-- Extracted material follows --

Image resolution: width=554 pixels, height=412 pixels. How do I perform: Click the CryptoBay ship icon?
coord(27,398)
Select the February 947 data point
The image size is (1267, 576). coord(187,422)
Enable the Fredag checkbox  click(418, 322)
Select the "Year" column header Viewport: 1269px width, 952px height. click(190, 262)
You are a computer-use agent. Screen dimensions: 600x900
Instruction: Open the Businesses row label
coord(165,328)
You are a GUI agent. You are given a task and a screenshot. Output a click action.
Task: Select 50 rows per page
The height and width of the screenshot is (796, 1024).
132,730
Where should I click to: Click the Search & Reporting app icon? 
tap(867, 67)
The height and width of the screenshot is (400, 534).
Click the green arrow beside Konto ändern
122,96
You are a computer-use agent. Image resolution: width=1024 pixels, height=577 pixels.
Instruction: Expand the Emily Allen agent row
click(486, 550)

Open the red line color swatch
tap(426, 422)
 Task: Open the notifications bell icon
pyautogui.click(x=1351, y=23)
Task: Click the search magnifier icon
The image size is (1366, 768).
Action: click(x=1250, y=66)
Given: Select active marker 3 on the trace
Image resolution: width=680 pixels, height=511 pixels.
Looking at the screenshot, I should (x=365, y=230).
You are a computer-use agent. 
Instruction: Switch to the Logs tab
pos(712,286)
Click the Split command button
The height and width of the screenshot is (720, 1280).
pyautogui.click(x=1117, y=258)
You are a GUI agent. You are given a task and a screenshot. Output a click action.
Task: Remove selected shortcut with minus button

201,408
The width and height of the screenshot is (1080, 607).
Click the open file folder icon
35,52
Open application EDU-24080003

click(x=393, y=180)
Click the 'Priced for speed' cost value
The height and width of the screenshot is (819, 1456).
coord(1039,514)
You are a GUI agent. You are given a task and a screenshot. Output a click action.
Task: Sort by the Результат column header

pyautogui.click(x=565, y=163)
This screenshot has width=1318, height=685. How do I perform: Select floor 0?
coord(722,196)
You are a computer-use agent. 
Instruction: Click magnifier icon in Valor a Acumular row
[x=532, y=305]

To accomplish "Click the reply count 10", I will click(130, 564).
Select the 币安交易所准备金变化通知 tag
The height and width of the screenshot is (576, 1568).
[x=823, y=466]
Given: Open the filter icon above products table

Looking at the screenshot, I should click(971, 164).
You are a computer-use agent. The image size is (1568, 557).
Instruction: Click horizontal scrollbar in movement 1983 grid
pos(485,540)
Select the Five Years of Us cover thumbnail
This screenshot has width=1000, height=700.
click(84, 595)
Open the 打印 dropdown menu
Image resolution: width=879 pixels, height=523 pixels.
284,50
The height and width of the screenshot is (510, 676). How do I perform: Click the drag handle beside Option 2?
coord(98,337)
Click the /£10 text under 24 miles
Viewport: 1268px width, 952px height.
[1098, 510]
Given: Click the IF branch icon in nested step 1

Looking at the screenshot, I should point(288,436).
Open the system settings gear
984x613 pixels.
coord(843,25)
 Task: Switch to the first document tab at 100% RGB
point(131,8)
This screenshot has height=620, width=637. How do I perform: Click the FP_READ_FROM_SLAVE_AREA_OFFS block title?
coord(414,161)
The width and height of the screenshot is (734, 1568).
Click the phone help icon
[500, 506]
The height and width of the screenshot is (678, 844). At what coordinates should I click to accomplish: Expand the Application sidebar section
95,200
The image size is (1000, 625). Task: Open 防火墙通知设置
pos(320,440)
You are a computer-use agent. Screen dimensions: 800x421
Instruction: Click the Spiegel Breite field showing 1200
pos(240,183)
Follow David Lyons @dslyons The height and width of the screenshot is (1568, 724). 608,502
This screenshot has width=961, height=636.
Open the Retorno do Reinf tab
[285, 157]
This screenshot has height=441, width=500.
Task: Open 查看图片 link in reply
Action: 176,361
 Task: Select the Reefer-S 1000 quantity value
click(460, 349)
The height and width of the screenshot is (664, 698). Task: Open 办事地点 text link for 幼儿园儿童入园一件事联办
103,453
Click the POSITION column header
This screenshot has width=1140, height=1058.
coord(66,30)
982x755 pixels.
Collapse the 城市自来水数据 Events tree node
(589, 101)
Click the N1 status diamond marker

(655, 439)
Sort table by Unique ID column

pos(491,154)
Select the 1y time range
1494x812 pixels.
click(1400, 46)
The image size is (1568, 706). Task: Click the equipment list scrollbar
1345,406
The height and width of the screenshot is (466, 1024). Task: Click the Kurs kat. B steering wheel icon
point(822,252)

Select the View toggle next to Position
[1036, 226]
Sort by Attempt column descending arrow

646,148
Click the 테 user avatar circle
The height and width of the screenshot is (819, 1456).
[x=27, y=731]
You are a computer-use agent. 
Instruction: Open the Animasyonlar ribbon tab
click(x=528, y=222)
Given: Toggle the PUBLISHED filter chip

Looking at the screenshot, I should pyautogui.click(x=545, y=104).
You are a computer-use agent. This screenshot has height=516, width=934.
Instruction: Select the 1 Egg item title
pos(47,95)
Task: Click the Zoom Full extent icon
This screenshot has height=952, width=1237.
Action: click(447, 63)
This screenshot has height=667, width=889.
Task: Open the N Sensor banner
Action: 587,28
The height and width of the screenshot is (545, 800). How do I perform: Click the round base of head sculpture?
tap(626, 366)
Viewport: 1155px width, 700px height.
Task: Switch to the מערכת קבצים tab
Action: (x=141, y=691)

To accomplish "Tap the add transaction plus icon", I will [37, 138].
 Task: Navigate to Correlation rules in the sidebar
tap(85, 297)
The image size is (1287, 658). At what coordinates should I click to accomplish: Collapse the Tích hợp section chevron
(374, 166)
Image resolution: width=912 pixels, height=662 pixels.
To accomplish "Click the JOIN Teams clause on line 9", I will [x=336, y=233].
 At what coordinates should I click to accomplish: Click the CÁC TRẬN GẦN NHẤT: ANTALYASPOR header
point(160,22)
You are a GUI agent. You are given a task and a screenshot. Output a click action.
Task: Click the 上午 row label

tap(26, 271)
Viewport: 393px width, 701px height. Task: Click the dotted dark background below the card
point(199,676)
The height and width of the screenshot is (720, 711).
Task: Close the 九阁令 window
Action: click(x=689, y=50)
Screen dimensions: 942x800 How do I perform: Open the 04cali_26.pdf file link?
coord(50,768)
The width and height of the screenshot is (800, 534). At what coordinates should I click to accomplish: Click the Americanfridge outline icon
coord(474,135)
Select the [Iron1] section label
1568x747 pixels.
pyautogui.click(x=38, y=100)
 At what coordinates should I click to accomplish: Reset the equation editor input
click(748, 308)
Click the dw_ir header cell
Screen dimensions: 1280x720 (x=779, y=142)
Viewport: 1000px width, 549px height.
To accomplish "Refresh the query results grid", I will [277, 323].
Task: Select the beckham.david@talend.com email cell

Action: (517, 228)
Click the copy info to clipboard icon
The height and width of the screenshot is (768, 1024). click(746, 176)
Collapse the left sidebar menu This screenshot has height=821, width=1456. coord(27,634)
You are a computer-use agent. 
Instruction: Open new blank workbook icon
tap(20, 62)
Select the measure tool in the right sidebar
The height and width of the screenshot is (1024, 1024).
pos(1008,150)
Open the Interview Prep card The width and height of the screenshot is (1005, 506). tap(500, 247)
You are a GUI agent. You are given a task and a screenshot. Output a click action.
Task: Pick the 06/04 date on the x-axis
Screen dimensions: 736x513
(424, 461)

-- Extracted material concluded --

### To do
Retype the records above in full. Every word should match.

### Response below
Image resolution: width=554 pixels, height=412 pixels. How do I perform: Click the CryptoBay ship icon?
coord(27,398)
Select the February 947 data point
The image size is (1267, 576). coord(187,422)
Enable the Fredag checkbox  click(418, 322)
Select the "Year" column header Viewport: 1269px width, 952px height. click(190, 262)
You are a computer-use agent. Screen dimensions: 600x900
Instruction: Open the Businesses row label
coord(165,328)
You are a GUI agent. You are given a task and a screenshot. Output a click action.
Task: Select 50 rows per page
The height and width of the screenshot is (796, 1024).
132,730
Where should I click to: Click the Search & Reporting app icon? 
tap(867, 67)
The height and width of the screenshot is (400, 534).
Click the green arrow beside Konto ändern
122,96
You are a computer-use agent. Image resolution: width=1024 pixels, height=577 pixels.
Instruction: Expand the Emily Allen agent row
click(486, 550)

Open the red line color swatch
tap(426, 422)
 Task: Open the notifications bell icon
pyautogui.click(x=1351, y=23)
Task: Click the search magnifier icon
The image size is (1366, 768).
Action: click(x=1250, y=66)
Given: Select active marker 3 on the trace
Image resolution: width=680 pixels, height=511 pixels.
Looking at the screenshot, I should (x=365, y=230).
You are a computer-use agent. 
Instruction: Switch to the Logs tab
pos(712,286)
Click the Split command button
The height and width of the screenshot is (720, 1280).
pyautogui.click(x=1117, y=258)
You are a GUI agent. You are given a task and a screenshot. Output a click action.
Task: Remove selected shortcut with minus button

201,408
The width and height of the screenshot is (1080, 607).
Click the open file folder icon
35,52
Open application EDU-24080003

click(x=393, y=180)
Click the 'Priced for speed' cost value
The height and width of the screenshot is (819, 1456).
coord(1039,514)
You are a GUI agent. You are given a task and a screenshot. Output a click action.
Task: Sort by the Результат column header

pyautogui.click(x=565, y=163)
This screenshot has width=1318, height=685. How do I perform: Select floor 0?
coord(722,196)
You are a computer-use agent. 
Instruction: Click magnifier icon in Valor a Acumular row
[x=532, y=305]

To accomplish "Click the reply count 10", I will click(130, 564).
Select the 币安交易所准备金变化通知 tag
The height and width of the screenshot is (576, 1568).
[x=823, y=466]
Given: Open the filter icon above products table

Looking at the screenshot, I should click(971, 164).
You are a computer-use agent. The image size is (1568, 557).
Instruction: Click horizontal scrollbar in movement 1983 grid
pos(485,540)
Select the Five Years of Us cover thumbnail
This screenshot has width=1000, height=700.
click(84, 595)
Open the 打印 dropdown menu
Image resolution: width=879 pixels, height=523 pixels.
284,50
The height and width of the screenshot is (510, 676). How do I perform: Click the drag handle beside Option 2?
coord(98,337)
Click the /£10 text under 24 miles
Viewport: 1268px width, 952px height.
[1098, 510]
Given: Click the IF branch icon in nested step 1

Looking at the screenshot, I should point(288,436).
Open the system settings gear
984x613 pixels.
coord(843,25)
 Task: Switch to the first document tab at 100% RGB
point(131,8)
This screenshot has height=620, width=637. How do I perform: Click the FP_READ_FROM_SLAVE_AREA_OFFS block title?
coord(414,161)
The width and height of the screenshot is (734, 1568).
Click the phone help icon
[500, 506]
The height and width of the screenshot is (678, 844). At what coordinates should I click to accomplish: Expand the Application sidebar section
95,200
The image size is (1000, 625). Task: Open 防火墙通知设置
pos(320,440)
You are a computer-use agent. Screen dimensions: 800x421
Instruction: Click the Spiegel Breite field showing 1200
pos(240,183)
Follow David Lyons @dslyons The height and width of the screenshot is (1568, 724). 608,502
This screenshot has width=961, height=636.
Open the Retorno do Reinf tab
[285, 157]
This screenshot has height=441, width=500.
Task: Open 查看图片 link in reply
Action: 176,361
 Task: Select the Reefer-S 1000 quantity value
click(460, 349)
The height and width of the screenshot is (664, 698). Task: Open 办事地点 text link for 幼儿园儿童入园一件事联办
103,453
Click the POSITION column header
This screenshot has width=1140, height=1058.
coord(66,30)
982x755 pixels.
Collapse the 城市自来水数据 Events tree node
(589, 101)
Click the N1 status diamond marker

(655, 439)
Sort table by Unique ID column

pos(491,154)
Select the 1y time range
1494x812 pixels.
click(1400, 46)
The image size is (1568, 706). Task: Click the equipment list scrollbar
1345,406
The height and width of the screenshot is (466, 1024). Task: Click the Kurs kat. B steering wheel icon
point(822,252)

Select the View toggle next to Position
[1036, 226]
Sort by Attempt column descending arrow

646,148
Click the 테 user avatar circle
The height and width of the screenshot is (819, 1456).
[x=27, y=731]
You are a computer-use agent. 
Instruction: Open the Animasyonlar ribbon tab
click(x=528, y=222)
Given: Toggle the PUBLISHED filter chip

Looking at the screenshot, I should pyautogui.click(x=545, y=104).
You are a computer-use agent. This screenshot has height=516, width=934.
Instruction: Select the 1 Egg item title
pos(47,95)
Task: Click the Zoom Full extent icon
This screenshot has height=952, width=1237.
Action: click(447, 63)
This screenshot has height=667, width=889.
Task: Open the N Sensor banner
Action: 587,28
The height and width of the screenshot is (545, 800). How do I perform: Click the round base of head sculpture?
tap(626, 366)
Viewport: 1155px width, 700px height.
Task: Switch to the מערכת קבצים tab
Action: (x=141, y=691)

To accomplish "Tap the add transaction plus icon", I will [37, 138].
 Task: Navigate to Correlation rules in the sidebar
tap(85, 297)
The image size is (1287, 658). At what coordinates should I click to accomplish: Collapse the Tích hợp section chevron
(374, 166)
Image resolution: width=912 pixels, height=662 pixels.
To accomplish "Click the JOIN Teams clause on line 9", I will [x=336, y=233].
 At what coordinates should I click to accomplish: Click the CÁC TRẬN GẦN NHẤT: ANTALYASPOR header
point(160,22)
You are a GUI agent. You are given a task and a screenshot. Output a click action.
Task: Click the 上午 row label

tap(26, 271)
Viewport: 393px width, 701px height. Task: Click the dotted dark background below the card
point(199,676)
The height and width of the screenshot is (720, 711).
Task: Close the 九阁令 window
Action: click(x=689, y=50)
Screen dimensions: 942x800 How do I perform: Open the 04cali_26.pdf file link?
coord(50,768)
The width and height of the screenshot is (800, 534). At what coordinates should I click to accomplish: Click the Americanfridge outline icon
coord(474,135)
Select the [Iron1] section label
1568x747 pixels.
pyautogui.click(x=38, y=100)
 At what coordinates should I click to accomplish: Reset the equation editor input
click(748, 308)
Click the dw_ir header cell
Screen dimensions: 1280x720 (x=779, y=142)
Viewport: 1000px width, 549px height.
To accomplish "Refresh the query results grid", I will [277, 323].
Task: Select the beckham.david@talend.com email cell

Action: (517, 228)
Click the copy info to clipboard icon
The height and width of the screenshot is (768, 1024). click(746, 176)
Collapse the left sidebar menu This screenshot has height=821, width=1456. coord(27,634)
You are a computer-use agent. 
Instruction: Open new blank workbook icon
tap(20, 62)
Select the measure tool in the right sidebar
The height and width of the screenshot is (1024, 1024).
pos(1008,150)
Open the Interview Prep card The width and height of the screenshot is (1005, 506). tap(500, 247)
You are a GUI agent. You are given a task and a screenshot. Output a click action.
Task: Pick the 06/04 date on the x-axis
Screen dimensions: 736x513
(424, 461)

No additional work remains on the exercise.